Die Vorgehensweise zur Partitionierung einer SSD-Festplatte ist genau dieselbe wie bei einer HDD. Die dafür notwendigen Tools sind auf dem Betriebssystem in der Regel bereits vorinstalliert. So wirst du Schritt für Schritt durch die Einrichtung von einer oder mehreren Partitionen geführt.

Was tun, wenn die externe Festplatte nicht erkannt wird

Hin und wieder kann es vorkommen, dass der PC die externe Festplatte nicht erkennt. In diesem Fall ist es zunächst einmal sinnvoll, den Anschluss an einem anderen Gerät zu testen. Nimm hierzu einfach das USB-Kabel und stecke es um. Wenn es nicht funktioniert, ist das Kabel die Fehlerursache und du musst es ersetzen.

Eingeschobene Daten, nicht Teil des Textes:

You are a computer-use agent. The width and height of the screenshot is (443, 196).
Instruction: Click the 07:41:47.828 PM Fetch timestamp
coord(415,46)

Wenn der Anschluss mit einer anderen Festplatte funktioniert, ist vermutlich die Hardware defekt.

Bei Windows kannst du darüber hinaus noch einen kleinen Trick einsetzen, die Datenträgerverwaltung. Hier kannst du erkannte, aber nicht angezeigte Speicher noch einmal neu aktivieren

Fazit

SSD-Festplatten zeichnen sich durch ihre Geschwindigkeit, ihre Lautlosigkeit und ihre Langlebigkeit aus. Hier bekommst du ein Speichermedium geboten, das du für die unterschiedlichsten Zwecke einsetzen kannst. Der große Vorteil dabei: externe Festplatten kannst du problemlos überall nutzen, ohne dass du sie erst einbauen musst. Das ist vor allem dann sinnvoll, wenn du die Festplatte beispielsweise zur Speichererweiterung von Konsolen wie der PS4 und der Xbox360 nutzen willst. Für die höhere Leistung und Geschwindigkeit musst du allerdings auch ein wenig mehr Geld einplanen.